> _Aangeleverde tekst_
....

In artikel 2, vierde lid, van het Rechtspositiebesluit staten- en commissieleden is bepaald dat de onkostenvergoeding voor aan de uitoefening van het statenlidmaatschap
verbonden kosten genoemd in het derde lid van artikel 2, per 1 januari van elk jaar wordt herzien aan de hand van de consumentenprijsindex
geldend voor de maand september van het voorafgaande kalenderjaar.
De consumentenprijsindex voor 2013 is bepaald op 115,46. Voor 2012 was dit indexcijfer
112,70. Een verhoging van 2,4%. Dit betekent dat het bedrag van de onkostenvergoeding
statenleden per 1 januari 2014 wordt verhoogd met 2,4%.
Kiest uw provincie wel voor de werkkostenregeling dan geldt het volgende.
Met ingang van 1 januari 2014 bedraagt de onkostenvergoeding genoemd in artikel 2, derde lid, mede gezien artikel 12a, aanhef en onder a, van het Rechtspositiebesluit staten- en commissieleden voor de onkostenvergoeding voor aan de uitoefening van het statenlidmaatschap verbonden
kosten € 93,12. Ook ingeval van een fictieve dienstbetrekking bedraagt deze onkostenvergoeding
€ 93,12.

....

> _Opgeslagen gegevensregels_
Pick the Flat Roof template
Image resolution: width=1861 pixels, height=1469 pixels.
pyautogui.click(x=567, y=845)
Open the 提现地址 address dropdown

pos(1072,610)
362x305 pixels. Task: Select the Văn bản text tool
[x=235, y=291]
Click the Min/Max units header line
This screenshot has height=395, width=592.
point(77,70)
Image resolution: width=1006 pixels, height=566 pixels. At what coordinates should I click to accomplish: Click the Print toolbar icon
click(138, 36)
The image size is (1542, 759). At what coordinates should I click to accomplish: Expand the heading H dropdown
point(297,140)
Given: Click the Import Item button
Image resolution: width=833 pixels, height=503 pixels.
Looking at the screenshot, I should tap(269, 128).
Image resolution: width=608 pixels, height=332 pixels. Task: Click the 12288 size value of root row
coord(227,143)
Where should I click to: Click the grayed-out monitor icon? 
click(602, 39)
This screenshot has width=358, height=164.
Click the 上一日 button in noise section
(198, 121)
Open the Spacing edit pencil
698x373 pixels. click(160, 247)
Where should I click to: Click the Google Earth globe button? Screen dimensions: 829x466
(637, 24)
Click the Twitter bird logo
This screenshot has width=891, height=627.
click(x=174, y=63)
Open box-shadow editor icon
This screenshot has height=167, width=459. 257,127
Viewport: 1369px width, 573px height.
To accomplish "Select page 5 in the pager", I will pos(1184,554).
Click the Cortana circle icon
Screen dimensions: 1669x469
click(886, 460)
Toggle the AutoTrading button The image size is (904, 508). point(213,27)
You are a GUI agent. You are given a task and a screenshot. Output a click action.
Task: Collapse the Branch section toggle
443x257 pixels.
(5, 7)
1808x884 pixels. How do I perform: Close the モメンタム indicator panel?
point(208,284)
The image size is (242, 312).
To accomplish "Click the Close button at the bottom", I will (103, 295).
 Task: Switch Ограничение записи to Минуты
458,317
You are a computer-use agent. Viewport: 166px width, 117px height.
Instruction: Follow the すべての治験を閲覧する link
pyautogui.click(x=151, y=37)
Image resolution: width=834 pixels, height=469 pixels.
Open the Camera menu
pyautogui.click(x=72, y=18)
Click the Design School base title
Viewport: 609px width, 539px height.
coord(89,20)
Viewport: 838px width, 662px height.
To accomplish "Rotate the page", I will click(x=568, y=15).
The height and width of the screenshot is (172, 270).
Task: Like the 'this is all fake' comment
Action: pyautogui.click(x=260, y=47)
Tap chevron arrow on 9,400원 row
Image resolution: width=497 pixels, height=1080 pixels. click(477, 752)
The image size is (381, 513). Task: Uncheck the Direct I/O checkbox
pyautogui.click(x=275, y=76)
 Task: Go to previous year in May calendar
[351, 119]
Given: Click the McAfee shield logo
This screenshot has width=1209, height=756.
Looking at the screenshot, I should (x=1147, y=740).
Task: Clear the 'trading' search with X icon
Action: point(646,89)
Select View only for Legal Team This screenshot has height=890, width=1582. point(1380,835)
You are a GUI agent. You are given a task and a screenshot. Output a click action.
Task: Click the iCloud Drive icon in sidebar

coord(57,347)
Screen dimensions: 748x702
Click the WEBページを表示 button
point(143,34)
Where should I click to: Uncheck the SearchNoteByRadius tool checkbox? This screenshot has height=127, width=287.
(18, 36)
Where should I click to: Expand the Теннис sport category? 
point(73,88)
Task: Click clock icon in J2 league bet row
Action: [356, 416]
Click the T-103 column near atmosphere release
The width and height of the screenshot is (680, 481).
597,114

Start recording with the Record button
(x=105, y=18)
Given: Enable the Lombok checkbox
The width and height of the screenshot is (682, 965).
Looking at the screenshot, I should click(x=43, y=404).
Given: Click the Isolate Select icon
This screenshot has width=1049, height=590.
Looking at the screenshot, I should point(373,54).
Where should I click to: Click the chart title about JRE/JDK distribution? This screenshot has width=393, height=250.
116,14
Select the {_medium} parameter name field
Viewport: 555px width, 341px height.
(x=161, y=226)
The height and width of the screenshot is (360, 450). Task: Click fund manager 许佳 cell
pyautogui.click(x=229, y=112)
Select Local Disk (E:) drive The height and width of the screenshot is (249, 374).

....

> _Jouw opdrachten_
• a. Geef letterlijk het stuk uit de tekst over de onkostenvergoeding dat opent met de woorden "De consumentenprijsindex voor" en sluit met "verhoogd met 2,4%.".
• b. Noem het aantal regels in de lijst waarin de tekenreeks "dropdown" voorkomt, waarbij hoofdletters en kleine letters verschil maken. Geef alleen het getal.
De tekst over de onkostenvergoeding en de lijst komen uit verschillende bronnen.

> _Antwoorden_
• a.
De consumentenprijsindex voor 2013 is bepaald op 115,46. Voor 2012 was dit indexcijfer
112,70. Een verhoging van 2,4%. Dit betekent dat het bedrag van de onkostenvergoeding
statenleden per 1 januari 2014 wordt verhoogd met 2,4%.

• b. 2